| Outcome | Probability | Yes Bid | Yes Ask | 24h Change | Volume | |
|---|---|---|---|---|---|---|
| Marin Cilic | 0% | 0¢ | 0¢ | — | $0 | Trade → |
| Alexander Zverev | 0% | 0¢ | 0¢ | — | $0 | Trade → |
This market asks which player will win the first set of the match between Marin Cilic and Alexander Zverev. First-set outcomes matter for in-play strategies and short-term trading because they set momentum for the rest of the match.
Marin Cilic and Alexander Zverev are established top-level men's players with contrasting styles: Cilic is known for a big serve and flat groundstrokes, while Zverev combines heavy baseline power with strong returns and movement. Their past meetings, recent match play, and the tournament surface all provide useful context for how the opening set might unfold.
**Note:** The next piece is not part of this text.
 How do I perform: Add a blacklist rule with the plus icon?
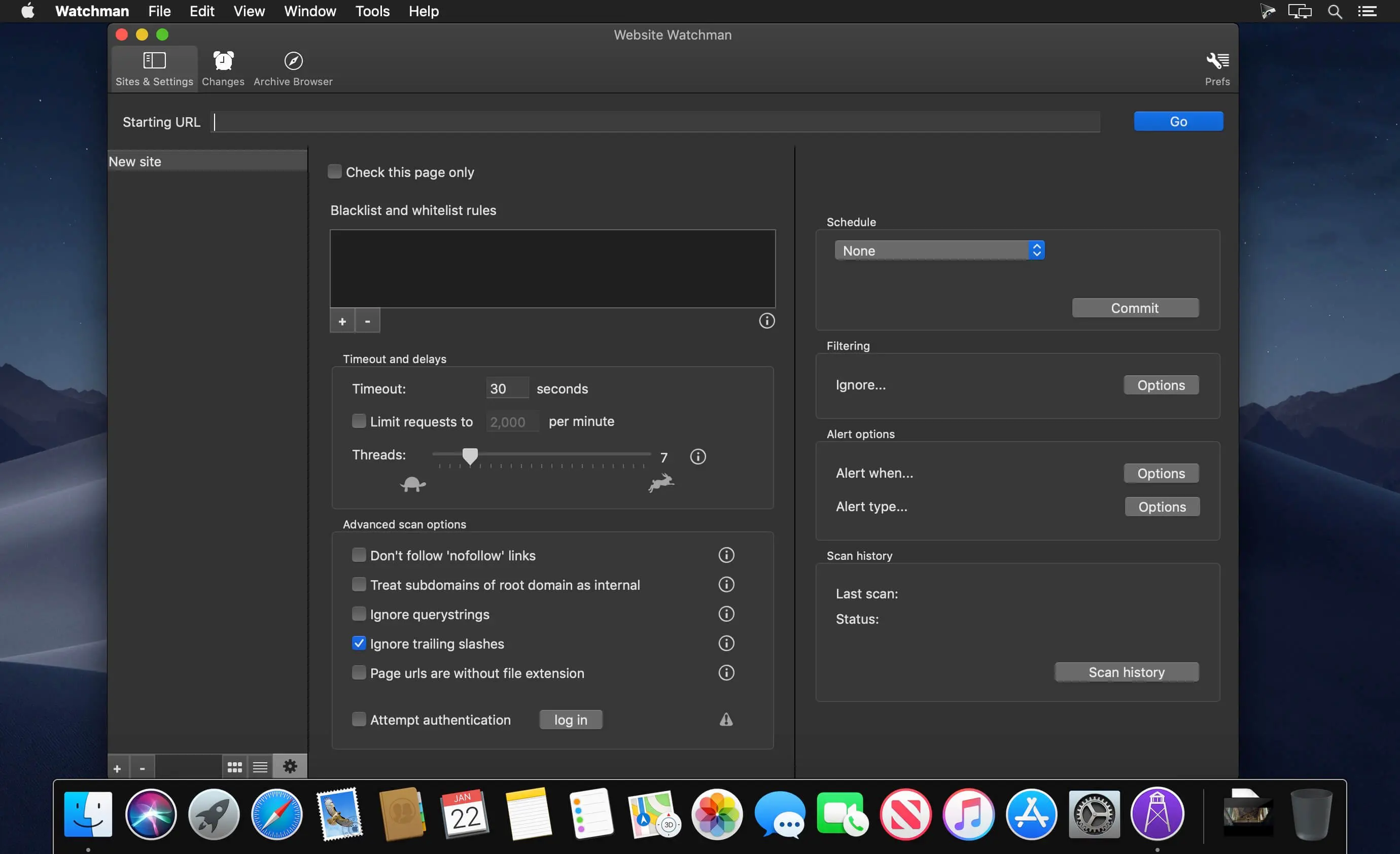tap(342, 321)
Market prices reflect traders' aggregated expectations about who will take the first set; they update in real time as new information (lineups, injuries, warm-up reports, match progress) becomes available. Use the market as a snapshot of collective judgment rather than a fixed prediction.
It refers to which player wins the first completed set of the match between Cilic and Zverev; if the first set is decided by a tiebreak, the tiebreak winner is the set winner.
The market closing time is listed on the market page (here it is shown as TBD); the outcome is determined once the first set is completed and the official match result for that set is reported by the tournament.
If a player withdraws before the match starts, markets are typically voided or settled per the platform rules; if a retirement occurs during the first set, settlement follows the official tournament record of that set—check the market's rule page for the platform's precise treatment.
Compare their head-to-head opening-set results, recent serve/return metrics, and how each has performed on the same surface; tactical adjustments (e.g., Zverev targeting the backhand or Cilic employing heavy serves) often show up quickly in set one.
Early first-serve percentage, break points created and saved, movement or visible discomfort, and the players' ability to hold serve under pressure are key in-play signals that tend to predict how the first set will finish.